--- ASSIGNED TASK ---
Exclude the pictures and set down, unaltered, the lines from the one that holds "The image size" through the end of the data.

--- SOURCE MATERIAL ---
══════════

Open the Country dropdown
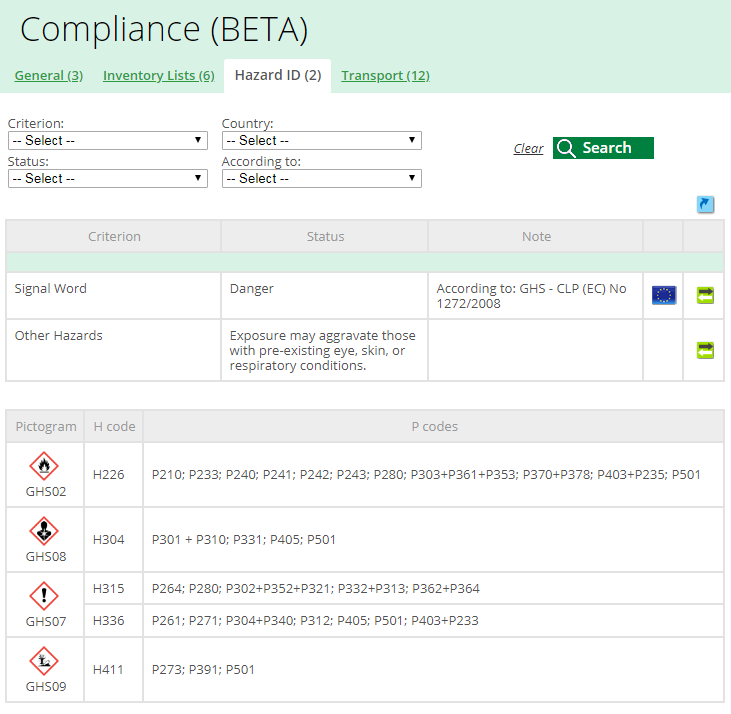(x=321, y=141)
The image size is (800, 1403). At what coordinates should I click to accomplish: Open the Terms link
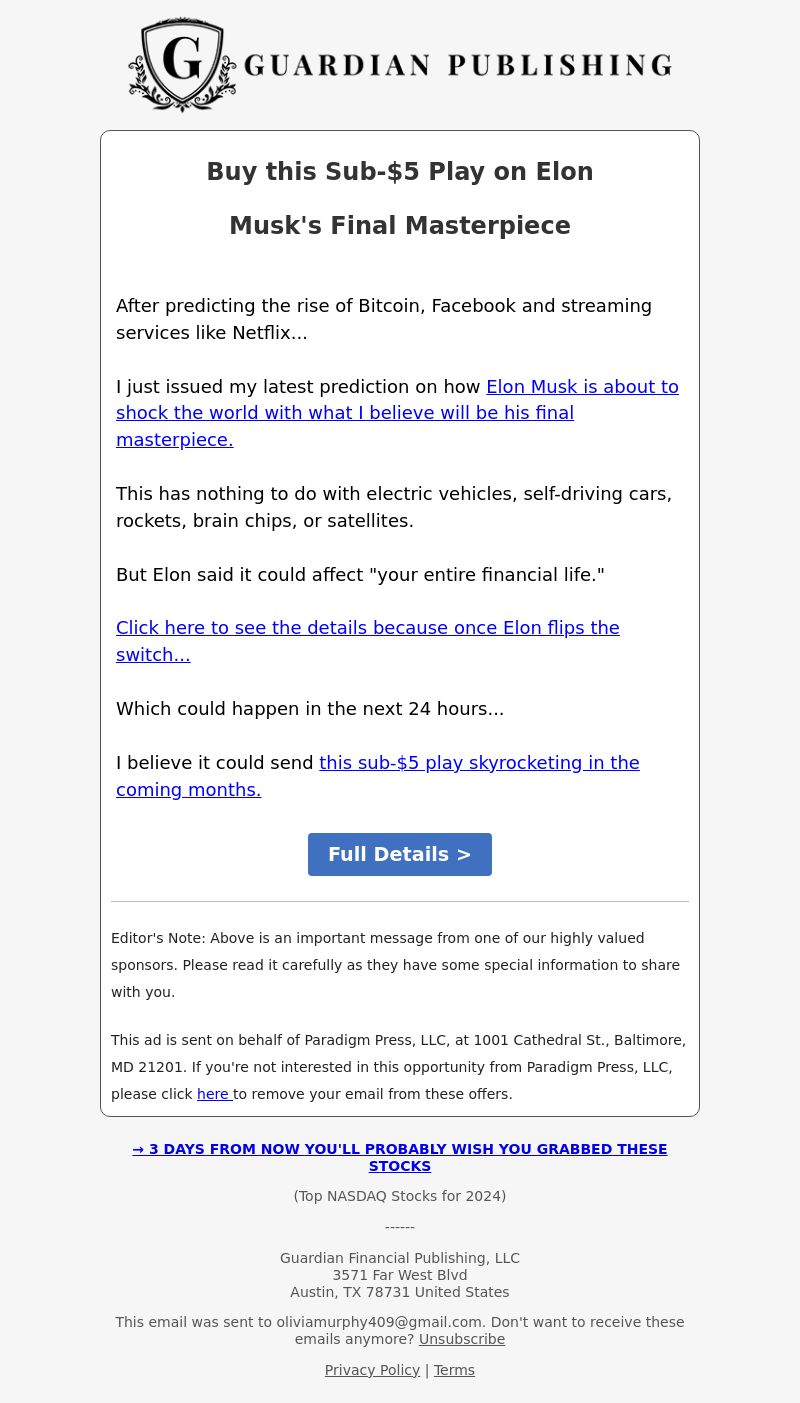coord(454,1370)
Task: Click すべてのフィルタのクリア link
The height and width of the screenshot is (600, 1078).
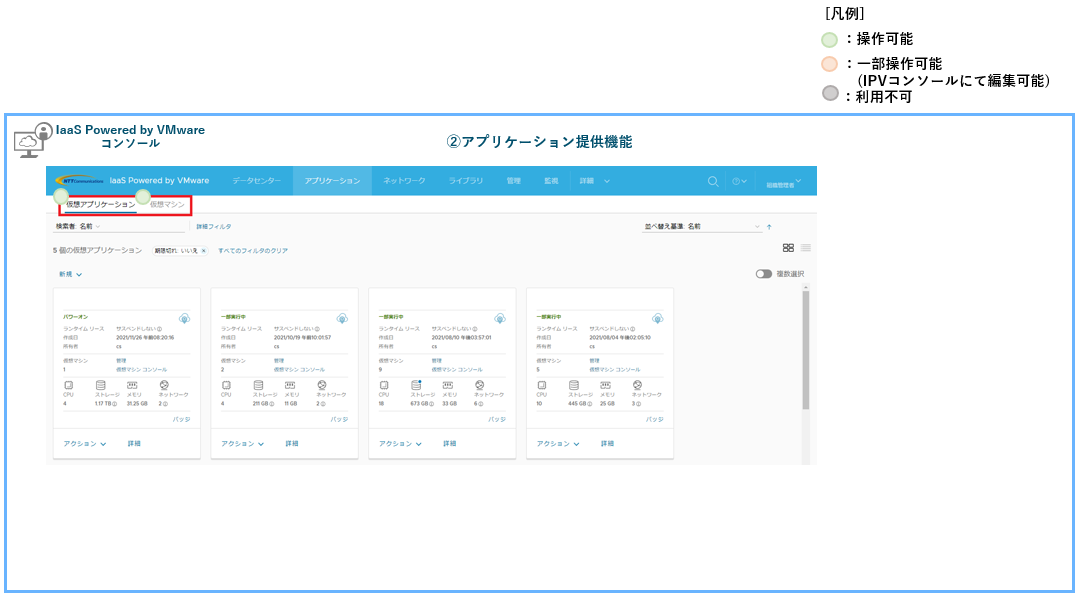Action: coord(252,251)
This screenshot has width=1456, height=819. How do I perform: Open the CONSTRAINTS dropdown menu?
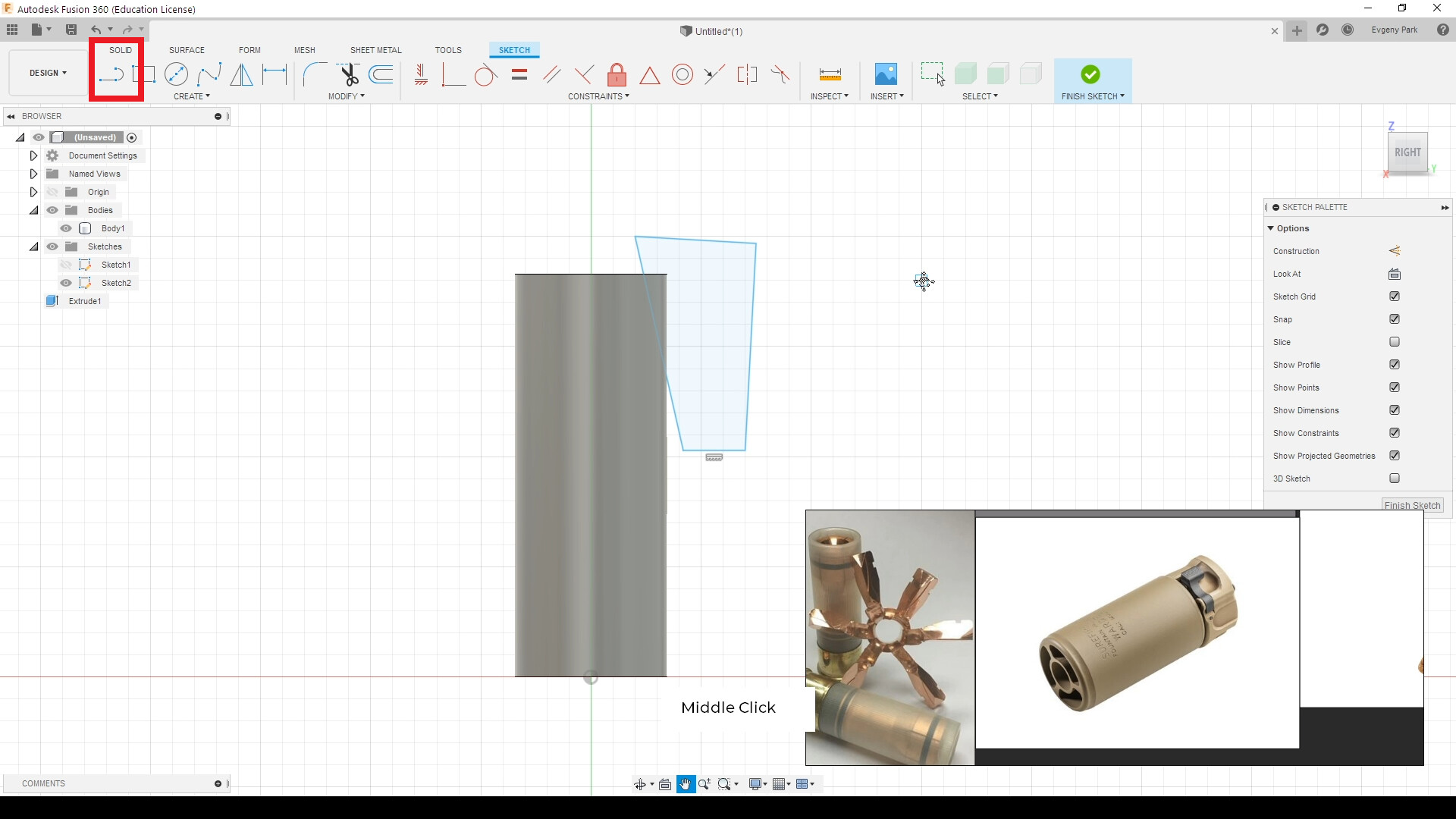pyautogui.click(x=598, y=96)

══════════

--- OUTPUT ---
The image size is (800, 1403). At what coordinates should I click to accomplish: Open the Terms link
coord(454,1370)
Task: Click すべてのフィルタのクリア link
The height and width of the screenshot is (600, 1078).
Action: coord(252,251)
This screenshot has width=1456, height=819. How do I perform: Open the CONSTRAINTS dropdown menu?
pyautogui.click(x=598, y=96)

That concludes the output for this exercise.